As the director of software for Intel’s cloud segment, Nouvola co-founder Paola Moretto became inspired by the testing needs of clients like Google and Facebook, with the latter once requesting 16,000 servers to run simulations. “Even at Intel, I don’t have 16,000 servers in my backyard to play with,” she says. Her experience corralling that volume of resources from different data centers led her to create Nouvola with a former University of California-Berkley classmate, who also came to the U.S. from Italy to pursue a career in technology in the mid-1990s.

Their creation, which won $250,000 at the Bend Venture Conference in October, can throw potentially crash-inducing levels of traffic at online businesses as they run tests in advance of real usage spikes. On an overcast Saturday in a Pearl District cafe, Moretto cast her company as a solution to just one of many similar challenges that Portland companies are stepping in to fix.

“There is a lot happening around the cloud,” she says. “Let’s make it bigger. Portland can really become a center of excellence for cloud technologies, and we have to think big.”

Recruiting skilled people, while still difficult, is much easier and more affordable in Oregon than it is in the Bay Area, says Moretto, who joined Kersten and Ellis in noting that Portland offers a desirable lifestyle that also helps entice talent. They say the presence of other cloud-focused companies has boosted the confidence of investors in recent years, while Portland’s reputation for tech collaboration is burnished by playing frequent host to the O’Reilly Open Source Convention.

In recent months, one of the fastest-growing open-source efforts among Portland programmers has formed around a cloud technology called OpenStack. The city hosted a national conference on the technology last year. And since the third quarter of 2013, a group formed by Al Kari around OpenStack has grown to include 120 people and sponsorship from companies like Suse, Puppet Labs and Jama Software. OpenStack is essentially a free operating system for server networks that NASA and Rackspace created in 2010. Since then, it has sparked a worldwide effort to create a common platform for building private and public clouds, freeing customers from the proprietary limitations of Amazon AWS and its competitors.
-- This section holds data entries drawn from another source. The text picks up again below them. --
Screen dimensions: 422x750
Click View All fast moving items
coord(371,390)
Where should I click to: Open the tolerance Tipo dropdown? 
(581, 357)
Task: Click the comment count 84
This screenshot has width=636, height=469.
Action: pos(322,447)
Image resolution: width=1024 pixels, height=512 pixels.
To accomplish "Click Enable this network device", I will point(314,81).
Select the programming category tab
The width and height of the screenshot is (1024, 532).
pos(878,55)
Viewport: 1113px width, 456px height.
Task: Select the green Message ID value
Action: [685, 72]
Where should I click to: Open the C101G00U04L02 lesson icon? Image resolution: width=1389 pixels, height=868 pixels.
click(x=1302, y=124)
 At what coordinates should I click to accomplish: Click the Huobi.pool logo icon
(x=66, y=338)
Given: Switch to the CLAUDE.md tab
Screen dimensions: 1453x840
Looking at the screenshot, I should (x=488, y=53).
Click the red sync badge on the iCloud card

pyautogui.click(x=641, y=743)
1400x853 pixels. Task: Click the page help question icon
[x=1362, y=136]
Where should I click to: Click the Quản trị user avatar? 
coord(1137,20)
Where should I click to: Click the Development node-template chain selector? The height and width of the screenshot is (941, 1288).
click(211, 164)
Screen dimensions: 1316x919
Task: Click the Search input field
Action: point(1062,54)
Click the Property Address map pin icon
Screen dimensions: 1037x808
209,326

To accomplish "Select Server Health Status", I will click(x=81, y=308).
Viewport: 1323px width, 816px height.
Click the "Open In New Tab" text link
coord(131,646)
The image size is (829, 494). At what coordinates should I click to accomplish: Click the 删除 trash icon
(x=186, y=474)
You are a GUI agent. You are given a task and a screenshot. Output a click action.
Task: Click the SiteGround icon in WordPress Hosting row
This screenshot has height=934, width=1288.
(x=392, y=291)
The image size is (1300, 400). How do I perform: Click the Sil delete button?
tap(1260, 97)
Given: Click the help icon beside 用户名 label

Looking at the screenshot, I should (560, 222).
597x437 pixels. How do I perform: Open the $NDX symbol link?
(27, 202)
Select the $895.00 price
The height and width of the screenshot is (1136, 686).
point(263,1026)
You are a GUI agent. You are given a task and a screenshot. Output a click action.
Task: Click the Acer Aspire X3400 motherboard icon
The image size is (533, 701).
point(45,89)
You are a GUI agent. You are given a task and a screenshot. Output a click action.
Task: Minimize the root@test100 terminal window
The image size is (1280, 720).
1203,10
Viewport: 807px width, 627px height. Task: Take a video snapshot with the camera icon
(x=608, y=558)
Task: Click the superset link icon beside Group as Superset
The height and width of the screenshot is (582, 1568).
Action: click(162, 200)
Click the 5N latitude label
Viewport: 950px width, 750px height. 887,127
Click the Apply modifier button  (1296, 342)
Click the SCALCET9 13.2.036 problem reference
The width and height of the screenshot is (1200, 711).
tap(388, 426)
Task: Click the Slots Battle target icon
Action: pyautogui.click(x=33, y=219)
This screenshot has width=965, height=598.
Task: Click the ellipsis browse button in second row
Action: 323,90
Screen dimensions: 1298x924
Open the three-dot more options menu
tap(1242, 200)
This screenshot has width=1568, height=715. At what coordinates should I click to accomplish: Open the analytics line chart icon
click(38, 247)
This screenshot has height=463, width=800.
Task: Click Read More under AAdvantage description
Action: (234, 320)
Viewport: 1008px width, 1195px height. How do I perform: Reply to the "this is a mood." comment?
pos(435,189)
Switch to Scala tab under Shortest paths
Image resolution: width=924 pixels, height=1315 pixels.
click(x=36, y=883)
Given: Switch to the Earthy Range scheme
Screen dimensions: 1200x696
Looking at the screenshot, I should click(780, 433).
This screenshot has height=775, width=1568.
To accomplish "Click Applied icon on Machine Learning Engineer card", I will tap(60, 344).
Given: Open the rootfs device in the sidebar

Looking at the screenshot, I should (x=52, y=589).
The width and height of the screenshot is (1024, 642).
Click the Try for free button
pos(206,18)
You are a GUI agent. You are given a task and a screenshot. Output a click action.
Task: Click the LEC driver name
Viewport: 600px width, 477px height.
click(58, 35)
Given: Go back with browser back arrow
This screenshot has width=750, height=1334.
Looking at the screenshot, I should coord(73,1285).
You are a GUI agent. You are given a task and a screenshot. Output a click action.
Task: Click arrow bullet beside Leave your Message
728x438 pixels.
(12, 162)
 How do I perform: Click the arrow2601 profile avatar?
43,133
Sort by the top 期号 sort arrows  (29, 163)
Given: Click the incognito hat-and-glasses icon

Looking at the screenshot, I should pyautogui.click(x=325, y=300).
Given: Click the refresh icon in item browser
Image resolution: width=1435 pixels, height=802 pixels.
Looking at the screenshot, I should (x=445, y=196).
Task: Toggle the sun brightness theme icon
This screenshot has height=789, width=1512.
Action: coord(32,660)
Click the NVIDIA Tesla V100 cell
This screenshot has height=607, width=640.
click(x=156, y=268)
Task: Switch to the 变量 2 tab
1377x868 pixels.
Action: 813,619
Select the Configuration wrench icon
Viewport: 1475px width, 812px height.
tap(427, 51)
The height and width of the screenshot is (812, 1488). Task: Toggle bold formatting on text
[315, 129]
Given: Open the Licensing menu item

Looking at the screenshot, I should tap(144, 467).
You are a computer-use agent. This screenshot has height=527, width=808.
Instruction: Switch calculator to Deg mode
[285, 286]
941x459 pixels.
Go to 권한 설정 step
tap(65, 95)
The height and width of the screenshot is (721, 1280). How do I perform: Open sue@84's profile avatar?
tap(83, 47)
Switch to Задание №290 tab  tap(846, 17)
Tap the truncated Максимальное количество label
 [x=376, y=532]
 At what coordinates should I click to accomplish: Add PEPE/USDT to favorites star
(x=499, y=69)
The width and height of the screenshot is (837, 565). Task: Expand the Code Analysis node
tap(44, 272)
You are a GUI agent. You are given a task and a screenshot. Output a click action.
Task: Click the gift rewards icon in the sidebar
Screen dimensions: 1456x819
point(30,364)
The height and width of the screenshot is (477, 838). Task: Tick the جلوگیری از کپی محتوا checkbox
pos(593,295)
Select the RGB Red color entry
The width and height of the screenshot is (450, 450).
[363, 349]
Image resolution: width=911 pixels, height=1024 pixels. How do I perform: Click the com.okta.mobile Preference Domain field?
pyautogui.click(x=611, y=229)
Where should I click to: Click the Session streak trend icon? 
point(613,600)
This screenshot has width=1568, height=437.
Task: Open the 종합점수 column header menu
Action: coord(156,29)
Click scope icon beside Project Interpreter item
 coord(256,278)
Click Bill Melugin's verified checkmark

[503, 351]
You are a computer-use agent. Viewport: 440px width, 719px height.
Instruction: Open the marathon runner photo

But for Kari, the project also represents a catalyst for disruptive technological change. The innovation and cost savings attributable to the cloud will only accelerate as service providers race to make remote computing cheaper and more prolific. The upshot for consumers, he says, will eventually be products as intuitive and interconnected as the all-knowing computer on Star Trek.

“Intelligence as a service is our ultimate goal — to actually utilize the technology the way we see in science fiction,” Kari says.

No one can say for sure when that will arrive, but Kari insists it’s not far off. After all, we already live in a world where the creator of a novel online service can test it with thousands of computers simultaneously, using little more than a laptop and the right subscription. It won’t be long before similar technology reaches outside of IT and further into everyday life, driving our cars, analyzing our medical records for unseen health risks and empowering even the simplest devices with an expanding universe of raw computing power in the cloud.